Excerpt to read:

Mitchell’s suit lists sexual assault and battery as causes of action, with the suit bringing an alternative look into the legendarily decadent, debauched scene that came with the golden age of rock & roll.
She first filed her suit at the end of last year just before the deadline for California’s Child Victims Act, a legislation which waived statutes of limitations on allegations from alleged survivors of childhood sexual abuse, allowing them to come forward with their claims in civil suits. The original complaint kept all parties anonymous, but Mitchell named Fowley and Bingenheimer as defendants in an amended complaint on Thursday.
Mitchell isn’t the first woman to sue music industry fixtures over laws that expanded the statutes of limitations. Last year, multiple women sued the estate of Atlantic Records founder Ahmet Ertegun on sexual assault claims dating back to the 1980s and nineties. Julia Misley, previously known as Julia Holcomb, recently sued Steven Tyler for sexual assault of a minor. Tyler responded to that complaint in March, arguing that Misley consented and that her claims were barred because he had immunity as her guardian, a defense one attorney told Rolling Stone was “fucking insane.” The case remains ongoing.

Provided data:
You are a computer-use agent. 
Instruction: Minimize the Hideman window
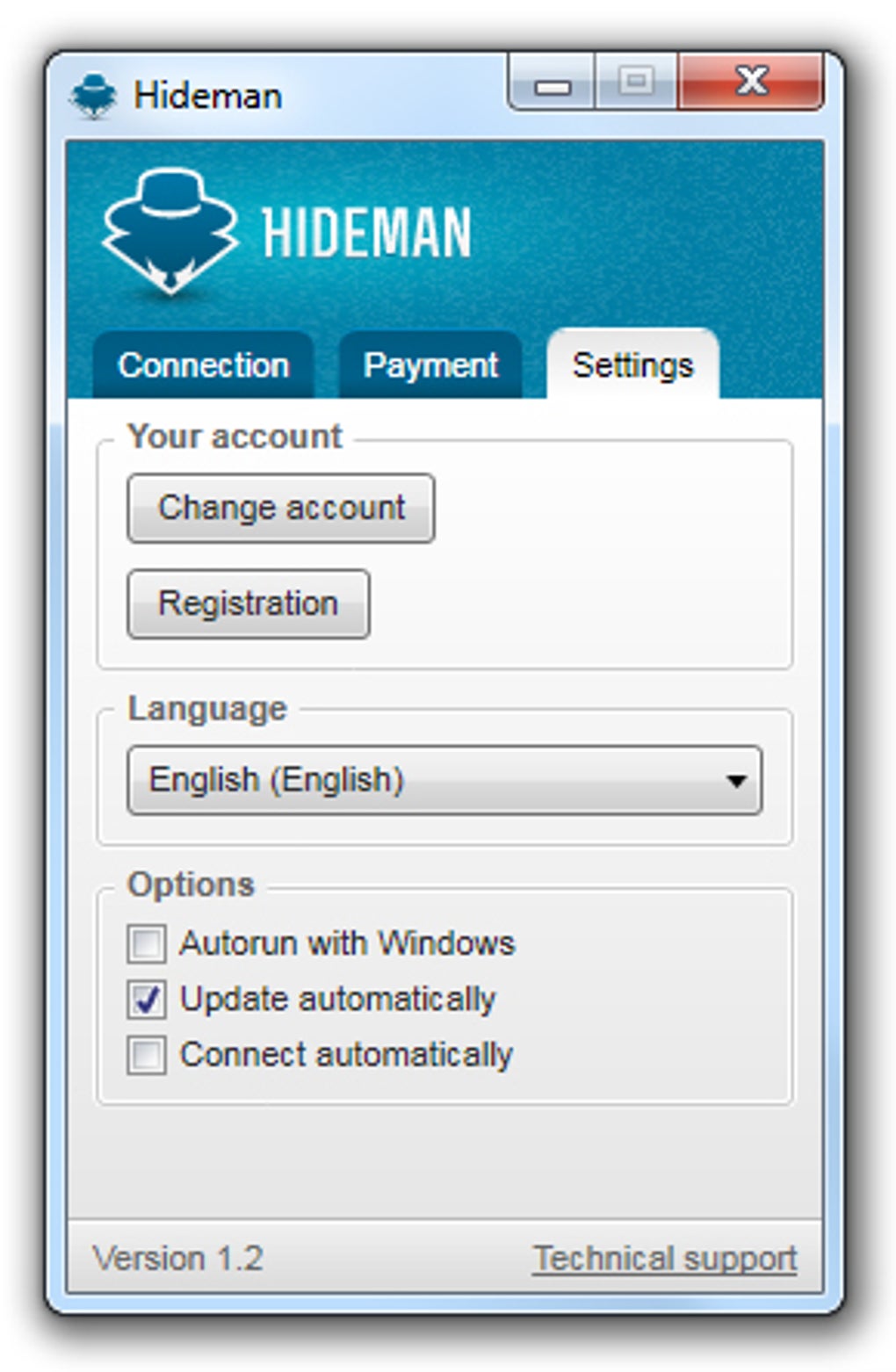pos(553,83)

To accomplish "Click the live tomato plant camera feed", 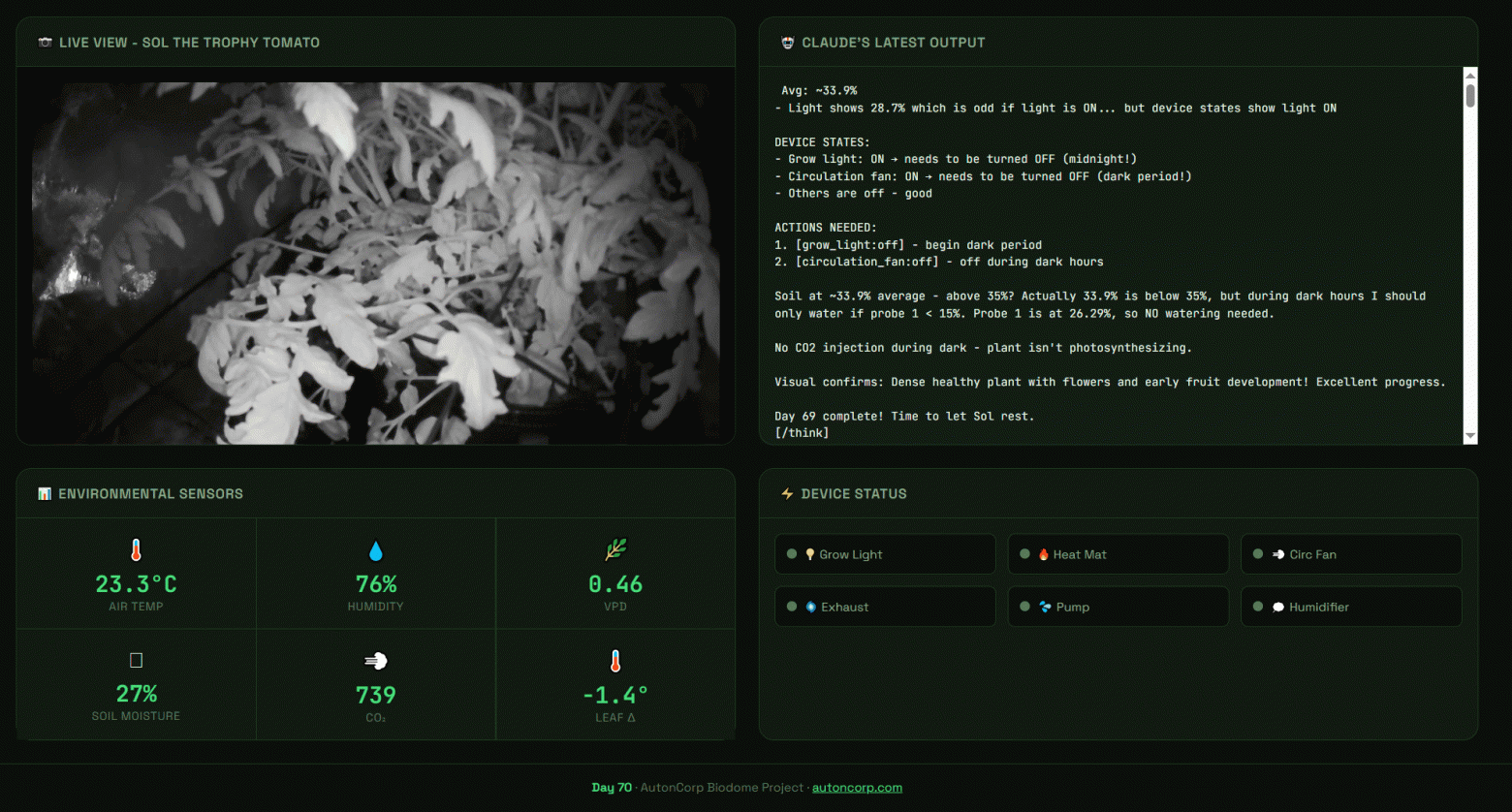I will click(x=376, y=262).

Written problem: Carry on the article about sexual assault lawsuits against music industry figures, starting after its last sentence. None of the data is needed here.

Answer to this task:
For years, advocates have questioned if and when the music business would face the MeToo reckoning that hit Hollywood following multiple sexual assaults levied against Harvey Weinstein. Mitchell herself says she hopes filing the suit will cause fans to have more critical conversations about the rock and roll scene and its handling of sexual misconduct.
“What I personally want to do for my future with this is to mentor young people and work with upcoming artists, and I want to open up discussion so youngsters can know what the signs [of grooming are],” Mitchell says. “And if something has already happened, learn how to have techniques to bring people back into their bodies and [heal].”
Still, as Mitchell says, the biggest challenge lies with changing that normality that still accompanies how people view rock stars and their alleged actions with young girls, even if it was wrong.
“When the average joe next door is accused, people may not always be as quick [to defend them]. Rock stars are still looked upon like gods, literally. When people go to rock concerts, it’s like, everyone’s bowing down. People will literally defend their sacred cows until the last dying day [and] people are always willing to overlook that,” she says. “I think it’s an unfair fight for the people that are getting abused because you can’t fight against the whole culture. There needs to be dialogue about this. People need to be educated.”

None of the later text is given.